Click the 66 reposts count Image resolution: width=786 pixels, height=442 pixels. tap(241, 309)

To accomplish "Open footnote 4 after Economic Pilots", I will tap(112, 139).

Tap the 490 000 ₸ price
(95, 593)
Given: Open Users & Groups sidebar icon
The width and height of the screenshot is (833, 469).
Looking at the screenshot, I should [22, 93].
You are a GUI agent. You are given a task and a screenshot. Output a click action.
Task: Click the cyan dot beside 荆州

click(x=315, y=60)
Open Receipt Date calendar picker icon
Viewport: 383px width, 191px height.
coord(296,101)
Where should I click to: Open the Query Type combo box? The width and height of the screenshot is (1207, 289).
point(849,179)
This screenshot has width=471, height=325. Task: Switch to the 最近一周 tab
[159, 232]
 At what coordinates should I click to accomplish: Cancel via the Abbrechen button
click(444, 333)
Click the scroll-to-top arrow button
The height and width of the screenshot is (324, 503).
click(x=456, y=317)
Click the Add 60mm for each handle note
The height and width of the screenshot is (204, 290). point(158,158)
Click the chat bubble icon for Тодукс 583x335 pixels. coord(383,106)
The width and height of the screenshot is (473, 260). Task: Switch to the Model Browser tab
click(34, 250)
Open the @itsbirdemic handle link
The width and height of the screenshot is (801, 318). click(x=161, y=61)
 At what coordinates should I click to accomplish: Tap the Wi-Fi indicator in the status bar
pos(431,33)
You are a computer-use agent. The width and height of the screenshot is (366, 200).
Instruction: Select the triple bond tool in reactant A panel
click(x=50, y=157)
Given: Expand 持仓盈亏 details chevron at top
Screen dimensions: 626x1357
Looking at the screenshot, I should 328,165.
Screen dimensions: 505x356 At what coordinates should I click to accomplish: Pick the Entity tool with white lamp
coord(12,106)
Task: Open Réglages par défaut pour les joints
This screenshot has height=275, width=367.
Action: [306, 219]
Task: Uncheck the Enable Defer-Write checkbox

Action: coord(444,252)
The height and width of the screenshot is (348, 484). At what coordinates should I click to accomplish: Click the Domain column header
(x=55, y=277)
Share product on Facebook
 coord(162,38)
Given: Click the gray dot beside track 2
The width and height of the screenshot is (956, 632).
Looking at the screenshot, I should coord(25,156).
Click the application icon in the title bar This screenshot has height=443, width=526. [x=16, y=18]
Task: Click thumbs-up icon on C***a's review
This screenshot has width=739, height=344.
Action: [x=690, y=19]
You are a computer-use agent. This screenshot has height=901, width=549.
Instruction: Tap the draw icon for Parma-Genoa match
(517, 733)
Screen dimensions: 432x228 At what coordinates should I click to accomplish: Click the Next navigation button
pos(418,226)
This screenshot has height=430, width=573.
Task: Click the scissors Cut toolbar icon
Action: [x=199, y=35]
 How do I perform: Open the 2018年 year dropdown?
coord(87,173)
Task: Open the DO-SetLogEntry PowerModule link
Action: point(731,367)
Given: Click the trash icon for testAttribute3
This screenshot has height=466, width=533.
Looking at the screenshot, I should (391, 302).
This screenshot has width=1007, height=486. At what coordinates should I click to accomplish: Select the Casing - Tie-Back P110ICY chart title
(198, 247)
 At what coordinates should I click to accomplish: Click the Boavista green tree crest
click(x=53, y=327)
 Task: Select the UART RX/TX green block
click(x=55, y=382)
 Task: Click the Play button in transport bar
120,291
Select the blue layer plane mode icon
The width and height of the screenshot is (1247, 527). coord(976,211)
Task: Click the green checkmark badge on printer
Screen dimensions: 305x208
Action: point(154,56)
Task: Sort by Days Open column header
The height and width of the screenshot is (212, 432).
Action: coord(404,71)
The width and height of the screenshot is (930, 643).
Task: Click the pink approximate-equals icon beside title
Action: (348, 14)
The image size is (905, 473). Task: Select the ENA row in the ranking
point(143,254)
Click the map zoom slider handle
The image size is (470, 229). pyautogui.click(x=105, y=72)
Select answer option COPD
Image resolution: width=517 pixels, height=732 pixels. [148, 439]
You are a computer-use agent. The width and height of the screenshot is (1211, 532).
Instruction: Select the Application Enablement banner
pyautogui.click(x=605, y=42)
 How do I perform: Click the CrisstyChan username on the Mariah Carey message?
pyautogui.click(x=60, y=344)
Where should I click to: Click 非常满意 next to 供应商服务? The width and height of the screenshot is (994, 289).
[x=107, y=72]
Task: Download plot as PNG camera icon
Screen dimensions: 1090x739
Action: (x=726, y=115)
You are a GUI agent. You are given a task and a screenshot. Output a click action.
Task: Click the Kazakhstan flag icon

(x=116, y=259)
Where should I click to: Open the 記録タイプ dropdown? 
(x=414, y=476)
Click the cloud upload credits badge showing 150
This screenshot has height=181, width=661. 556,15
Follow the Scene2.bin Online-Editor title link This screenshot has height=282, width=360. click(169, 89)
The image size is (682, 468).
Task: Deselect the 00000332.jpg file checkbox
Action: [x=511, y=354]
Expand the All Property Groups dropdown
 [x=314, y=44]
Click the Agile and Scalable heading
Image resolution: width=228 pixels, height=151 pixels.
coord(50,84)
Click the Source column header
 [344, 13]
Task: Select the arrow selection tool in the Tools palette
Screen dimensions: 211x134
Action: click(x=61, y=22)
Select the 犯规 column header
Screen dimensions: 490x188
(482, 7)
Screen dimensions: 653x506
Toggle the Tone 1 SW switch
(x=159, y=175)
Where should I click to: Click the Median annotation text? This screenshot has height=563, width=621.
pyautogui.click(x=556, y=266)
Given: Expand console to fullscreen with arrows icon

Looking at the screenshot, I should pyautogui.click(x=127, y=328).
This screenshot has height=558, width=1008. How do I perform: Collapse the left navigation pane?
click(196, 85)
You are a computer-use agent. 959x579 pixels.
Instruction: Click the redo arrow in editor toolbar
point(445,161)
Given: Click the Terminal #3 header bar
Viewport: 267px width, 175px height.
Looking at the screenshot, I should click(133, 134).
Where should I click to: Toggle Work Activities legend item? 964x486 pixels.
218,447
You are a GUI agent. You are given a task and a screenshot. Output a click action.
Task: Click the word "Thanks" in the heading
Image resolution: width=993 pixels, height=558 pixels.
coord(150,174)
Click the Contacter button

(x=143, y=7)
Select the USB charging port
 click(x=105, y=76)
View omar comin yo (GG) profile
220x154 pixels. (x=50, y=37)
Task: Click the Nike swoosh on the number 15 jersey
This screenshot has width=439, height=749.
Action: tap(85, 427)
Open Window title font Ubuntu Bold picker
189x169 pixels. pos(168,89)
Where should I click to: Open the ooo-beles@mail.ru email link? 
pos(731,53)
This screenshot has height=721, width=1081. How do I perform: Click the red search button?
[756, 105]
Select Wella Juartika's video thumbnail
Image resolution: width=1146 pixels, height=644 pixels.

◆ What to do
This exercise needs every line of the listing that contains the word "agent".

◆ Result of this exercise
You are a GUI agent. You are given a task and a screenshot. Output a click action.
You are a computer-use agent. The width and height of the screenshot is (366, 200).
You are a computer-use agent. This screenshot has height=901, width=549.
You are a computer-use agent. The width and height of the screenshot is (1211, 532).
You are a GUI agent. You are given a task and a screenshot. Output a click action.
You are a computer-use agent. 959x579 pixels.
You are a GUI agent. You are given a task and a screenshot. Output a click action.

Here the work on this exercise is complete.